Nov 7 - Today I am very thankful for my friends. God has blessed me with friends who have walked with me on good days and held my hand as I cried thru bad days. This life is full of ups and downs (it rains on the just and the unjust) but having people in your life that walk alongside you IS PRICELESS. My friends speak the truth, crazily commit to walking marathons and half marathons, call to see if I am ok, allow me to be as good a friend to them as they are to me, they stretch me and grow me and on days when we grieve - they step up to fill in those holes. I am grateful for, the opportunity to experience the light of Jesus thru hands of these people whom I love.
Nov 6 - I love waking up early without the alarm and experiencing morning the slow way. I get to go out and walk in a few minutes and watch the sun come up. I know I said it already but it is powerful experiencing the birth of a day and know that God in HIS great faithfulness has caused the sun to rise each morning since the first day. So today I am thankful for God's wonderful faithfulness.
Nov 5 - This morning I am thankful for warm snug houses and comfy beds.. ok.. my comfy house and my comfy bed. Traveling I can sleep anywhere. But I AM most comfortable at home. And seeing hovels where 5 and 6 people sleep in one bed or worse yet, take turns sleeping and those not in bed are on a mat on a dirt floor. Do I feel a bit guilty? YES! But also want to recognize that I have been blessed.... with so many things. But one is a warm comfy house and a luxuriously large bed. Father, help me to not forget those who have so little. Then make me your servant to make a difference!
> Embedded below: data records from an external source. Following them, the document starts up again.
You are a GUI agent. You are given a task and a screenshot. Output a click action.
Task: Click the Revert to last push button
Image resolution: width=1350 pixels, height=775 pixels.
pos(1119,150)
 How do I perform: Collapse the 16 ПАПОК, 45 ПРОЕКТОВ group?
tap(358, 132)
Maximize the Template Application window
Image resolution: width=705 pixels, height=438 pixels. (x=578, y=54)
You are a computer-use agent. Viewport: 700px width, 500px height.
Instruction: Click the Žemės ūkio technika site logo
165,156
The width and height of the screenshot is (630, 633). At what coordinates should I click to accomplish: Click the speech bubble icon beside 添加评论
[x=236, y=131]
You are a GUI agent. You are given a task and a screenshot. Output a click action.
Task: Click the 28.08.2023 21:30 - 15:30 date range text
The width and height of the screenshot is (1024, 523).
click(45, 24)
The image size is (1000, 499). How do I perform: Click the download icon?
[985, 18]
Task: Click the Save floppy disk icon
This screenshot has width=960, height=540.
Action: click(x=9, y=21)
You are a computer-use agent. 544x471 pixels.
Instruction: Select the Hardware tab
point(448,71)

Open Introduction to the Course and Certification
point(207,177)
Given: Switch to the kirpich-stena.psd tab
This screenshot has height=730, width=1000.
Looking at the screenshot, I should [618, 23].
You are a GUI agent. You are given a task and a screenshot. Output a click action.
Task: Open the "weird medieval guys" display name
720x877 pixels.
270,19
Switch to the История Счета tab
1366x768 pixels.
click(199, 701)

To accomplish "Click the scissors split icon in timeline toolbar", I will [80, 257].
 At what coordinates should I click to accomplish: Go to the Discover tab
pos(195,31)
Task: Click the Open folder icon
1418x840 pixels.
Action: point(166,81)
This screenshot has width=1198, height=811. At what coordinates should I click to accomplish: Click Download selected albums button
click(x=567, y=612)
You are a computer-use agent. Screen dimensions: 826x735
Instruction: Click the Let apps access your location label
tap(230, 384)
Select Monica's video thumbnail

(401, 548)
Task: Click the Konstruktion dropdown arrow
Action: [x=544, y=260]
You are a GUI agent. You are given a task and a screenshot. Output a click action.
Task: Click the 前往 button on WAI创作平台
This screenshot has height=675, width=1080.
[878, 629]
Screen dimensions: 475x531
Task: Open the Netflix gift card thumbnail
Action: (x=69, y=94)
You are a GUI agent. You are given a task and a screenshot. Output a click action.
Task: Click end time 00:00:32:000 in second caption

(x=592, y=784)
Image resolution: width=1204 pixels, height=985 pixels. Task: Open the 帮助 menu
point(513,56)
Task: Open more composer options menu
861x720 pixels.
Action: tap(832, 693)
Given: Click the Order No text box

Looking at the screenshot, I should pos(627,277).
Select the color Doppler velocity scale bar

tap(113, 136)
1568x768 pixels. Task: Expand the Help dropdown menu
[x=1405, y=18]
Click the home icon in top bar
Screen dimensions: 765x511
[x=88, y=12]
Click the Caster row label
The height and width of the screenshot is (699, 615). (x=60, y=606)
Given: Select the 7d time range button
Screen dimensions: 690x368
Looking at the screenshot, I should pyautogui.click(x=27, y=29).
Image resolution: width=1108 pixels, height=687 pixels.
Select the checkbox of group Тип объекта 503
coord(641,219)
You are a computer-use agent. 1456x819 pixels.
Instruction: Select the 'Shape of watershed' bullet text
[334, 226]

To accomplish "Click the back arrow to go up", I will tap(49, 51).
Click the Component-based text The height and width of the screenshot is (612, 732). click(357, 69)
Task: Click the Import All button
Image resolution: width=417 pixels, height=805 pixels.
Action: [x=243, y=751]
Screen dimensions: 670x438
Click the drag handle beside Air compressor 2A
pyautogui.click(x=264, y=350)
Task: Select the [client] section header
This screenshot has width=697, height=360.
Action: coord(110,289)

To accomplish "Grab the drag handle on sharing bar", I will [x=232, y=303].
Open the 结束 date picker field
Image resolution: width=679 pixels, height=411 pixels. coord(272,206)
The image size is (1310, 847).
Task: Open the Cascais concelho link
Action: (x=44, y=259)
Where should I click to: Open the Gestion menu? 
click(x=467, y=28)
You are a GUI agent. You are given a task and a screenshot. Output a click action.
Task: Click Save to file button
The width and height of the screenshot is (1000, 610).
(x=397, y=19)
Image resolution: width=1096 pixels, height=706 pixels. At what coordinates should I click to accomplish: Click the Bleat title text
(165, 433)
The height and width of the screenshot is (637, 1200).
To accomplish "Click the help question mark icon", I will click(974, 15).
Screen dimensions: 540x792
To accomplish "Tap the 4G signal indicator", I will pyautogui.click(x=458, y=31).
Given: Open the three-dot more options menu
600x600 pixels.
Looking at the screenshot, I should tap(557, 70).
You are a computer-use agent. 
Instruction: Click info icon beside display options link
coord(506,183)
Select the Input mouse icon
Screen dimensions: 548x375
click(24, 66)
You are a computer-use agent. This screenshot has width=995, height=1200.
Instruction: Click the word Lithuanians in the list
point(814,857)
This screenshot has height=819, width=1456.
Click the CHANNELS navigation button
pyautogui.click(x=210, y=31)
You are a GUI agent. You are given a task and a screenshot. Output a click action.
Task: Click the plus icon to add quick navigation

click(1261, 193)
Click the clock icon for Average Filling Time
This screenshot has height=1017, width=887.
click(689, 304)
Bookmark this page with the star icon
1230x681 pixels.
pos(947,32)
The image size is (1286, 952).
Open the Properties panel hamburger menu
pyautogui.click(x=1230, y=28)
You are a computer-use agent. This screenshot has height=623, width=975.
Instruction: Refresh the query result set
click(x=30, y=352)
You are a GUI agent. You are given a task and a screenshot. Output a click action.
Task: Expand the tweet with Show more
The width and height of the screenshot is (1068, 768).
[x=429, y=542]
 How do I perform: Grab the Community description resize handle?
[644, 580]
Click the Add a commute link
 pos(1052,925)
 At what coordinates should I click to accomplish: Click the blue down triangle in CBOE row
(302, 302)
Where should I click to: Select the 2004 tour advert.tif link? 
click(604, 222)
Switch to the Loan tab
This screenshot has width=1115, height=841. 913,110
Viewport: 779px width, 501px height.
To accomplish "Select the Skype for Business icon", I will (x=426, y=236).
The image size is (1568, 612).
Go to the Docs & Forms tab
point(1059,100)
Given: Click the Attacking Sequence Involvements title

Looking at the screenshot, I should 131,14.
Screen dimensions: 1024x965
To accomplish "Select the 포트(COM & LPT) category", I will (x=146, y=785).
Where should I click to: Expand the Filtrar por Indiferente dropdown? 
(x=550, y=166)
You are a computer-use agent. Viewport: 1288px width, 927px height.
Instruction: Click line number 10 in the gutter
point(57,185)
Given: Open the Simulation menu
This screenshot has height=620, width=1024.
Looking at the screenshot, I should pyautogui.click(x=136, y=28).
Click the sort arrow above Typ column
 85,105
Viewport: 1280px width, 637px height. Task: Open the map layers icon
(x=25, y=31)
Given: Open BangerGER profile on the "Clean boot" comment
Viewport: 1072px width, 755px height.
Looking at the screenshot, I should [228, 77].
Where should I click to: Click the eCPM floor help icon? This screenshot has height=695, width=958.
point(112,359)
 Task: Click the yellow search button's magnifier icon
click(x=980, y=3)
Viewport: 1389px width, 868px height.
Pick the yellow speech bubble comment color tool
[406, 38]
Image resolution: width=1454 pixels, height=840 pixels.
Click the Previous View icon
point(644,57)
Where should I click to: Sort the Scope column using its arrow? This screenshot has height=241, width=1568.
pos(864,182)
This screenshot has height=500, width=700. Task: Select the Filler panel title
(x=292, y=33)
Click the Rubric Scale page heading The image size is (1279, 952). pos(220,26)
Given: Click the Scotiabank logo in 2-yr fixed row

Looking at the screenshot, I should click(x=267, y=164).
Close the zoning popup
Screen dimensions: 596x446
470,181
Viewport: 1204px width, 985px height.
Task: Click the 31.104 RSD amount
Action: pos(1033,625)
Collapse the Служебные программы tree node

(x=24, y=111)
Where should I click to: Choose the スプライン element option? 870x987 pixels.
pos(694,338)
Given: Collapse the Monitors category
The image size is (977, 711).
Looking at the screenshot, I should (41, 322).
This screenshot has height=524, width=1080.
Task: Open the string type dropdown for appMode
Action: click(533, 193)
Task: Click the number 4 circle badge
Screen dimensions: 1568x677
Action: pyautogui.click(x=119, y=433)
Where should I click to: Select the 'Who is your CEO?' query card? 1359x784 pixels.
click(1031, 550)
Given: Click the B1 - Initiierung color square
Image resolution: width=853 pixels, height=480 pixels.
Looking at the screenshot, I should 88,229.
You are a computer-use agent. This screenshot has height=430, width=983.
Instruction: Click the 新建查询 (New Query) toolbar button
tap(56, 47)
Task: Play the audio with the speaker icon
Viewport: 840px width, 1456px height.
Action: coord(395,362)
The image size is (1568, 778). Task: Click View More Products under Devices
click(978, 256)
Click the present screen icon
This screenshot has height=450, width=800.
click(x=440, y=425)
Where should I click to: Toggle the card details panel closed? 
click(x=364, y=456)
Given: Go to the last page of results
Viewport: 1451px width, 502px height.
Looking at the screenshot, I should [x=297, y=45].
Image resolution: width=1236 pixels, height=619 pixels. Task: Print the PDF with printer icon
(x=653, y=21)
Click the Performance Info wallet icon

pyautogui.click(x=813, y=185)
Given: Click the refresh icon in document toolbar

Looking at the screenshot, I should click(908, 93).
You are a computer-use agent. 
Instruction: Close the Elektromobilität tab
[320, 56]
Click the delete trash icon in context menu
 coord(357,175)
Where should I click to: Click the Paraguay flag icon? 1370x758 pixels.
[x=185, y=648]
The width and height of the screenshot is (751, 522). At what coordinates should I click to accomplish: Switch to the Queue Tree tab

Nov 4 - Today I am thankful for blue skies and early morning stars that shine and sunshine and trees that are brilliantly dressed before their winter slumber. I love the crisp mornings and the surprise warmth of the November sun. I love the moon dancing with just a sliver... but the unseen barely showing. God is amazing in His creative powers. I am humbled by His majesty and His loving care to have created such splendor for man.
Nov 3 - I am grateful for parents who taught us right from wrong - who did NOT make us the center of their existance, who taught us to give back and in most cases to give back bigger and better, and the importance of church community and taking care of each other. I am thankful for their example of marriage and of staying together thru thick and thin. I love that they are still actively bowling (both.. you ROCK) and dirt bike riding (Dad you are so young at heart!), and learning new things (IPAD). God blessed me big with you as parents.
Nov 2 - I am thankful to my church family who have propped me up more times than I wish to relive and they have also encourged me to step outside that comfort zone and dare to do things I never would have tried. They continually remind me who I belong to and that risk is all relative. Thank you for being the light that illuminates my way.!
Nov 1 - I am thankful to my children who make it all so much more interesting.. with struggles and happy times and there is never a dull moment, never a moment I would have missed because even in the dark moments there was the other side. I love them fully completely and I especially love seeing God working in their lives. I love that my family of three children has expanded. I now have 3 daughters and a son. What a blessed woman I am.